**What you will do**. The entries below are to be repeated exactly, with the pictures left out.

**Stored data**.
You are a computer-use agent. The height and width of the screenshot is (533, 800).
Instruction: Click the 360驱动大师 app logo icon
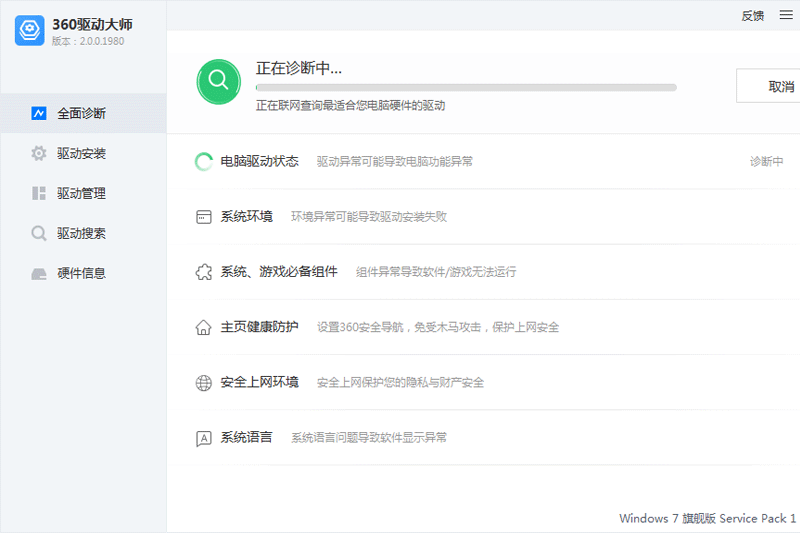pyautogui.click(x=30, y=31)
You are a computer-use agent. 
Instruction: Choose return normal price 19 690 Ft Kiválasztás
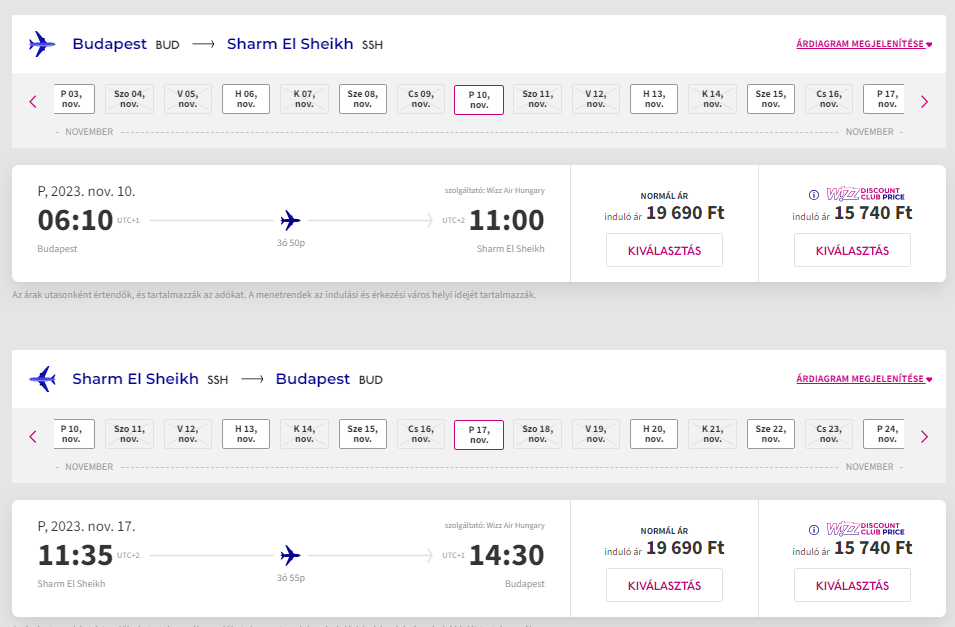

**Your solution**.
You are a computer-use agent. The height and width of the screenshot is (533, 800).
Instruction: Click the 360驱动大师 app logo icon
pyautogui.click(x=30, y=31)
You are a computer-use agent. 
Instruction: Choose return normal price 19 690 Ft Kiválasztás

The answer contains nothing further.